Perguntas para Feres Chaddad, neurocirurgião da Beneficência Portuguesa de São Paulo
Como o senhor interpreta a associação entre a exposição à poluição do ar relacionada ao tráfego e ao aumento de placas amiloides?
Esse estudo vem ao encontro de outros que têm demonstrado que a poluição atmosférica tem importante impacto na saúde das pessoas de modo geral, inclusive na doença de Alzheimer. Além disso, de todos os tipos de poluição do ar, as PM são consideradas as mais ameaçadoras, levando a doenças respiratórias, cardiovasculares e neurológicas. De fato, os resultados desse estudo são preocupantes, visto que o Brasil tem uma grande parte de sua matriz energética e automotiva baseada na queima de combustíveis fósseis, que são grandes responsáveis por produzirem poluição atmosférica. Soma-se a isso o aumento da população idosa no Brasil, sendo que, em 2030, podemos ter a quinta população mais idosa do mundo. Assim, podemos ter um aumento de pessoas com Alzheimer ou outros tipos de demência, ou até mesmo um aumento na velocidade de progressão dessas doenças.
Quais as implicações clínicas dessas descobertas para o diagnóstico e o manejo de pessoas com suspeita ou já pacientes de Alzheimer?
Os profissionais de saúde que lidam com pacientes com suspeita ou diagnóstico de Alzheimer devem considerar a exposição à poluição do ar como um fator ambiental potencialmente relevante. Isso pode influenciar a avaliação de risco dos pacientes e levar a uma abordagem mais abrangente no manejo da doença.

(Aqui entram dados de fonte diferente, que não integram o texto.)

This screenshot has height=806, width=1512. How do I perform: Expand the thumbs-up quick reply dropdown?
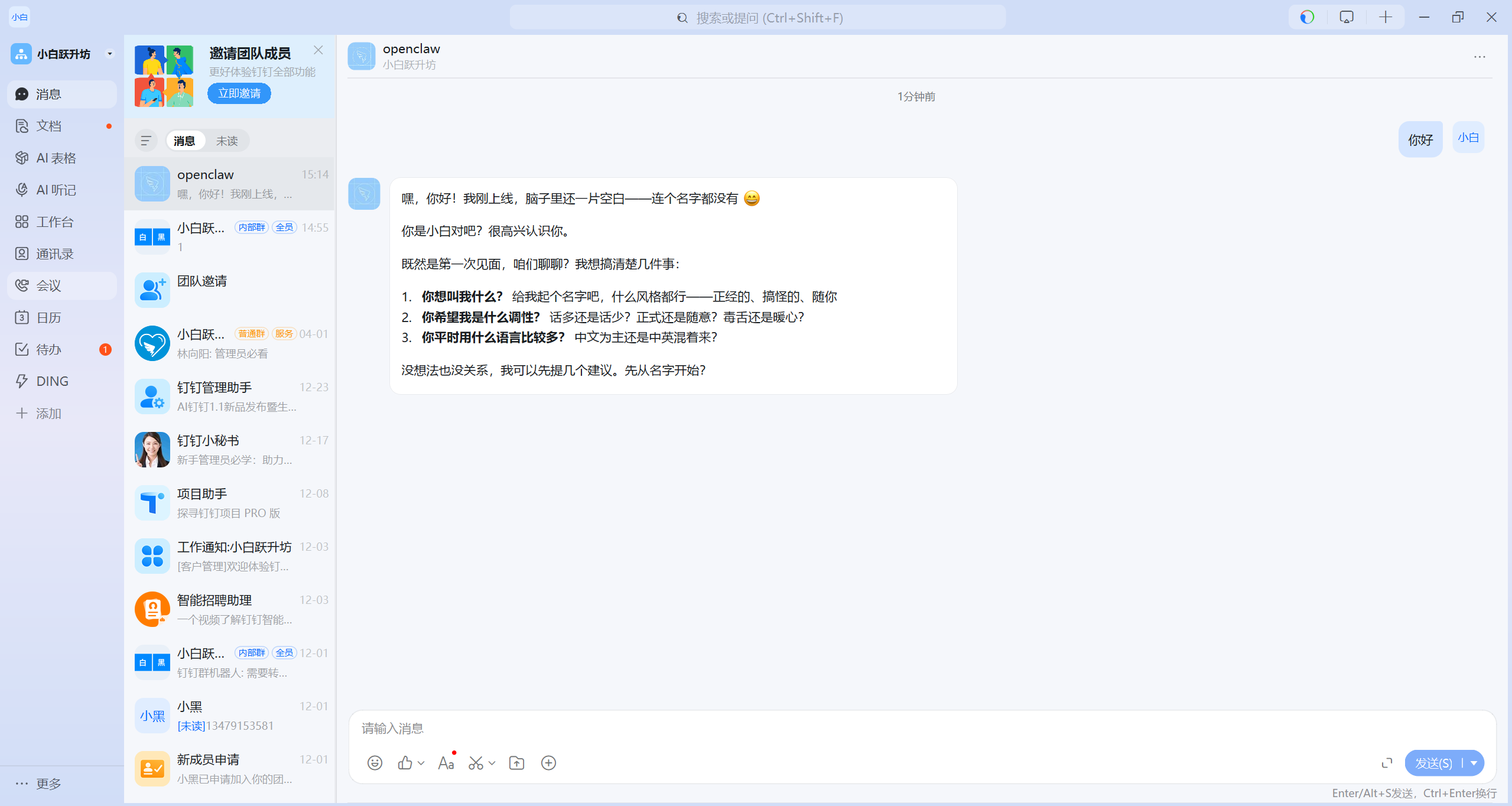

Além disso, os médicos podem aconselhar os pacientes a tomar medidas para reduzir a exposição à poluição do ar, o que pode incluir evitar áreas poluídas, promover ambientes internos mais limpos e adotar um estilo de vida saudável. Essa abordagem pode ajudar a mitigar os efeitos adversos da poluição do ar na progressão da doença de Alzheimer e melhorar a qualidade de vida dos pacientes.

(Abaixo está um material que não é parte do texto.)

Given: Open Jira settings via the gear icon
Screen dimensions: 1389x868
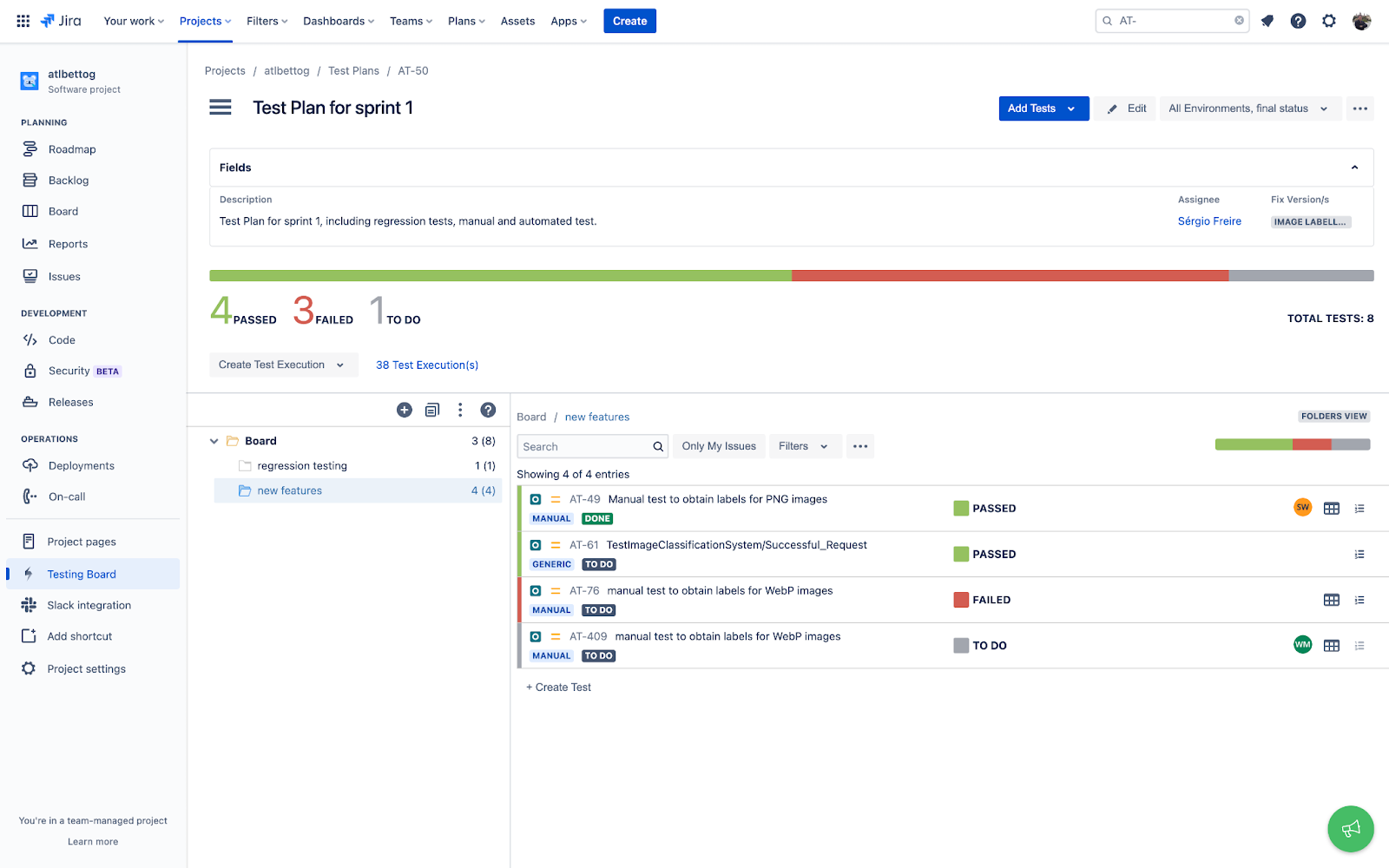Looking at the screenshot, I should 1328,20.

Como os fatores ambientais influenciam na progressão da doença?
Os fatores ambientais, como a poluição do ar, podem influenciar o curso e a progressão da doença de Alzheimer em pacientes de várias maneiras. A exposição prolongada à poluição do ar pode desencadear uma resposta inflamatória crônica no cérebro, contribuindo para o acúmulo de placas amiloides e emaranhados de tau, características patológicas da doença de Alzheimer. A poluição do ar pode comprometer a integridade dos vasos sanguíneos cerebrais, prejudicando o fluxo sanguíneo e a entrega de nutrientes essenciais ao cérebro, o que pode aumentar o risco de danos neuronais e disfunção cognitiva. A poluição também pode levar à produção aumentada de radicais livres e espécies reativas de oxigênio no cérebro, resultando em estresse oxidativo e dano celular, o que afeta negativamente a saúde dos neurônios e a comunicação entre as células cerebrais.